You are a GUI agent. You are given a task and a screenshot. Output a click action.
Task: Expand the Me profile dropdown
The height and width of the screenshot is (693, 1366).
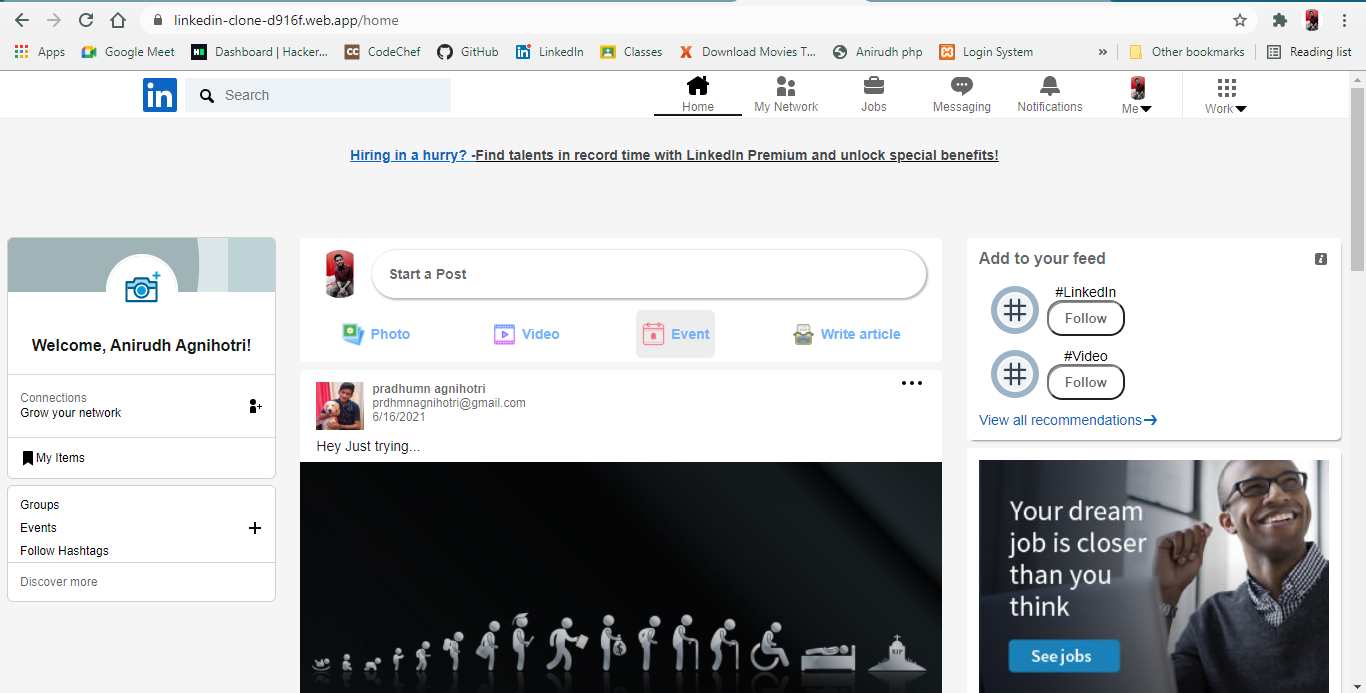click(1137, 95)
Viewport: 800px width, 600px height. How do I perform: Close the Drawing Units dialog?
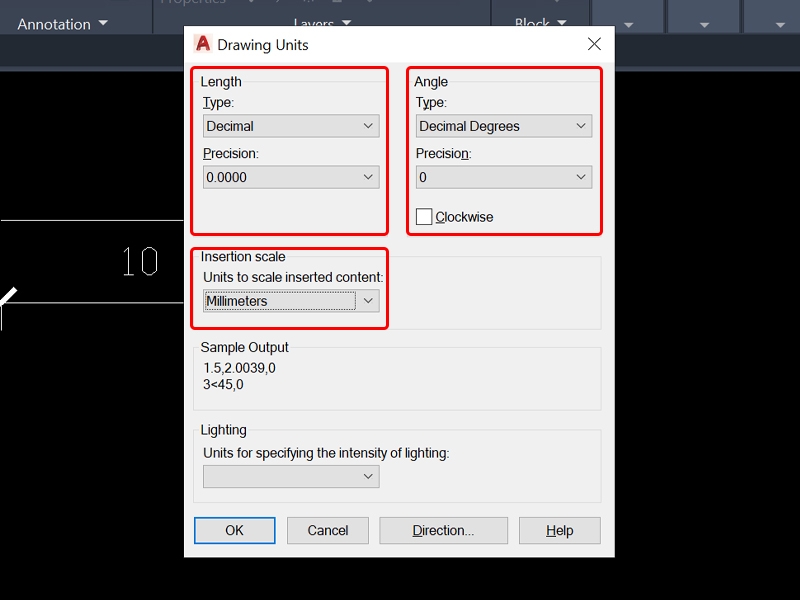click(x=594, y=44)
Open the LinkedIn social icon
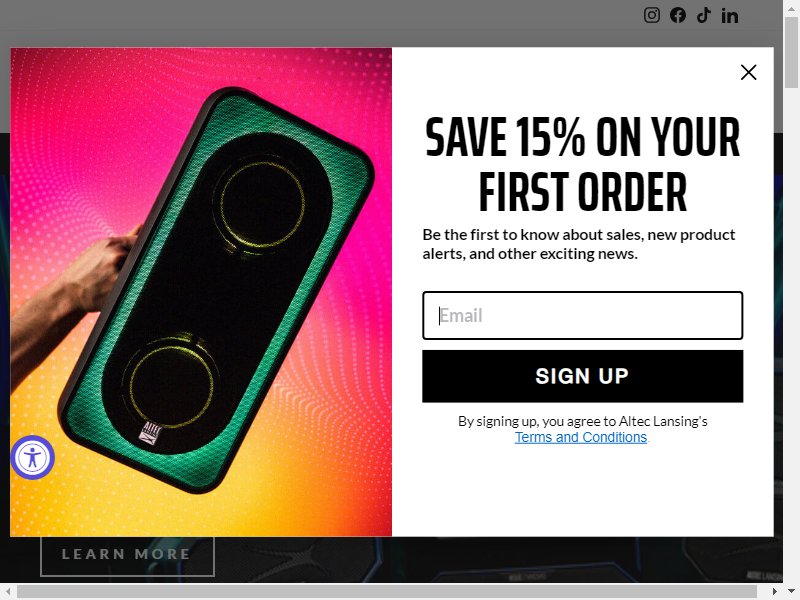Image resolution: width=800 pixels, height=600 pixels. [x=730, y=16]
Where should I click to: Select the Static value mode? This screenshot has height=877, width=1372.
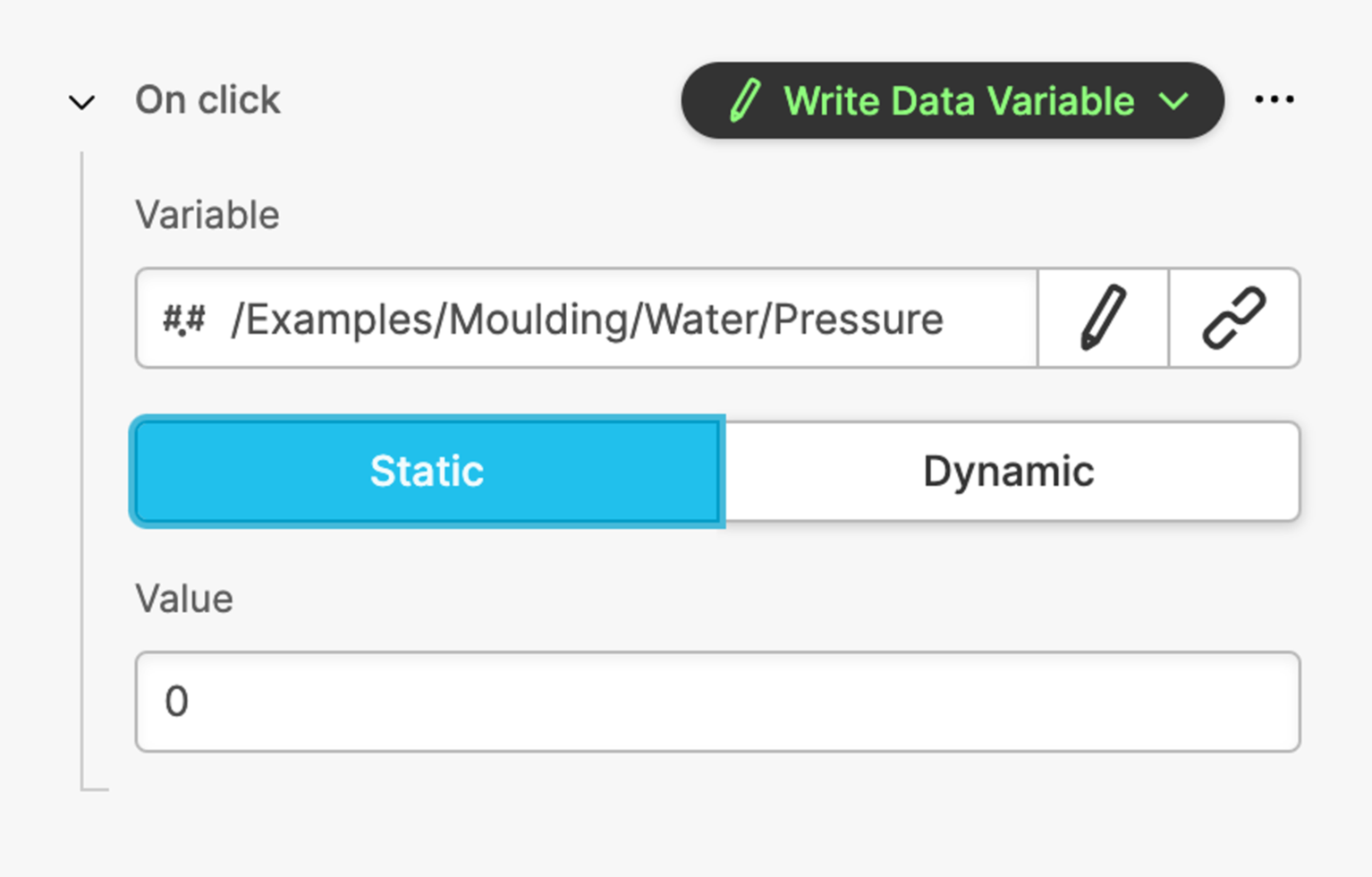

* * *

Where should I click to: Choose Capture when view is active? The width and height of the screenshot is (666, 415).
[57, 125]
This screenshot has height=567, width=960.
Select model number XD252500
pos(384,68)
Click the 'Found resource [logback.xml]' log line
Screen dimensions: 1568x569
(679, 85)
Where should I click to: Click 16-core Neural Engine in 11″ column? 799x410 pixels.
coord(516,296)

==

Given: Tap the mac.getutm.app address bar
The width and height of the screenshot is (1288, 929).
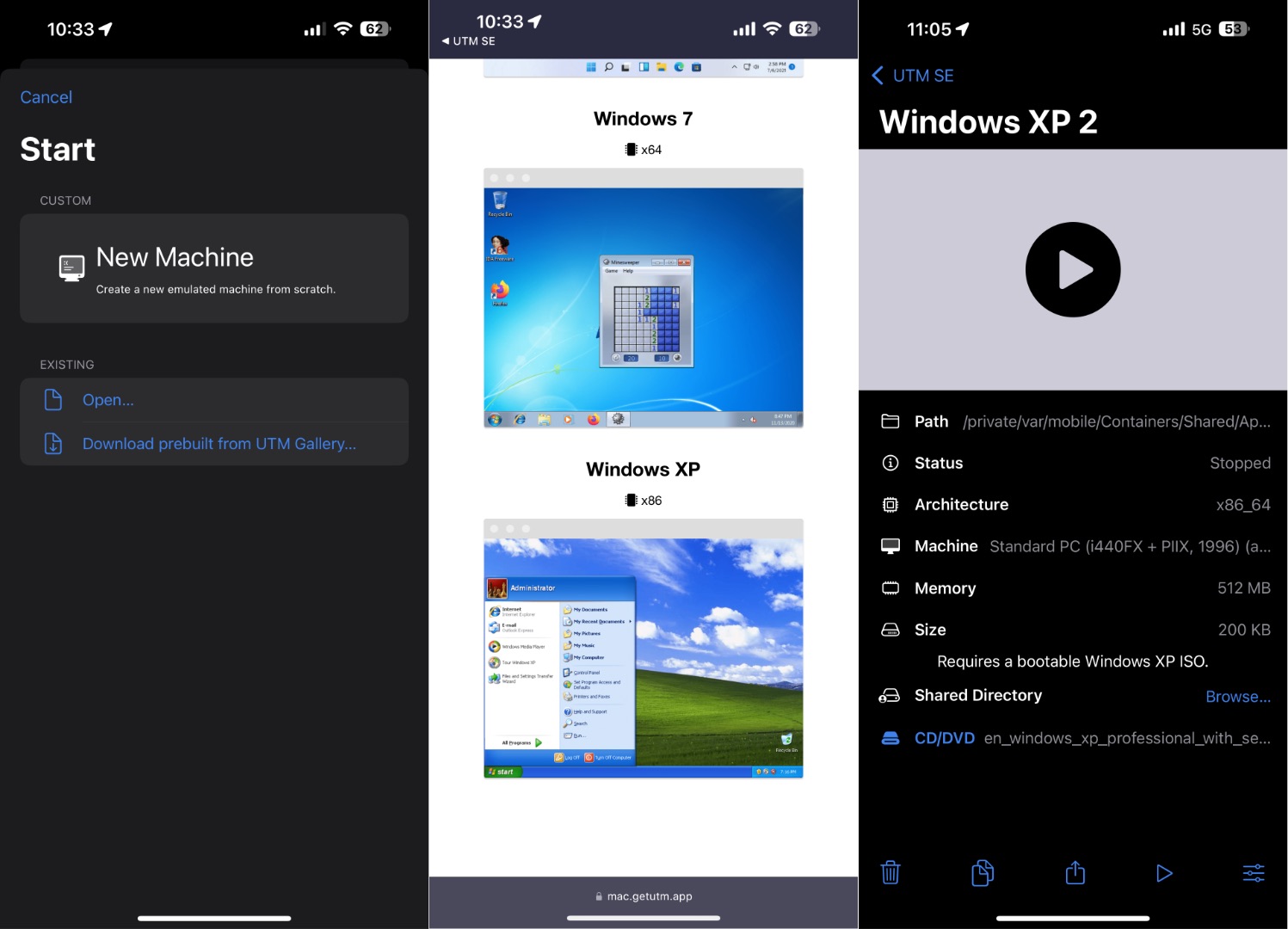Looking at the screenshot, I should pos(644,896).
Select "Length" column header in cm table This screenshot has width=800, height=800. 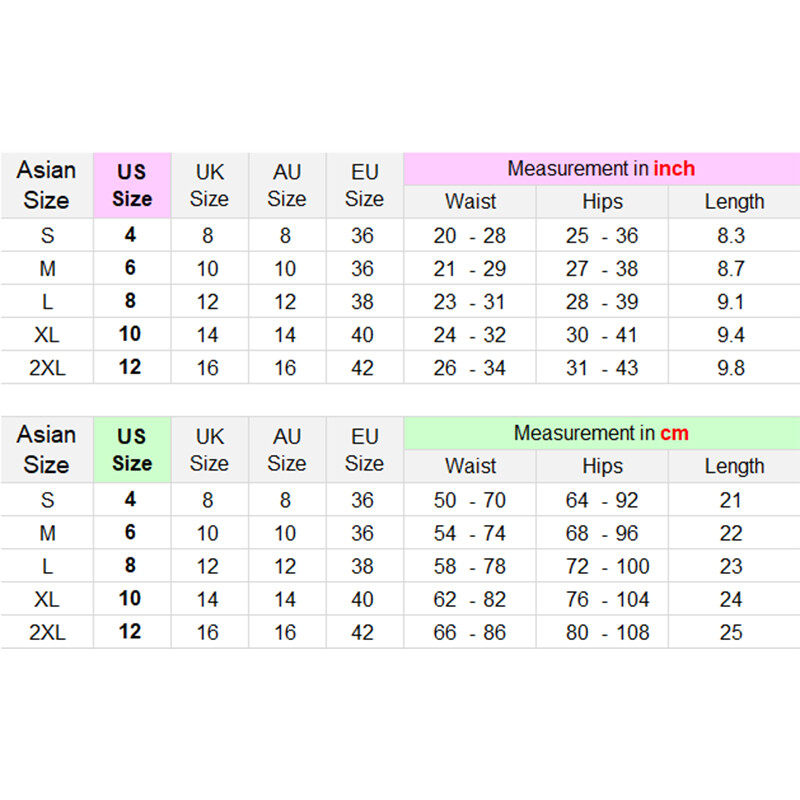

:: The problem ::
Copy word for word the span of the records above that begins at the line with "Task: Expand the Me profile dropdown" and ends at the line with "Where should I click to: Select", including those two lines but not the pictures.

:: Exercise result ::
Task: Expand the Me profile dropdown
The height and width of the screenshot is (693, 1366).
click(1137, 95)
Viewport: 800px width, 600px height. How do I perform: Close the Drawing Units dialog?
click(x=594, y=44)
Open the LinkedIn social icon
Image resolution: width=800 pixels, height=600 pixels. [x=730, y=16]
Where should I click to: Select the Static value mode? This screenshot has height=877, width=1372.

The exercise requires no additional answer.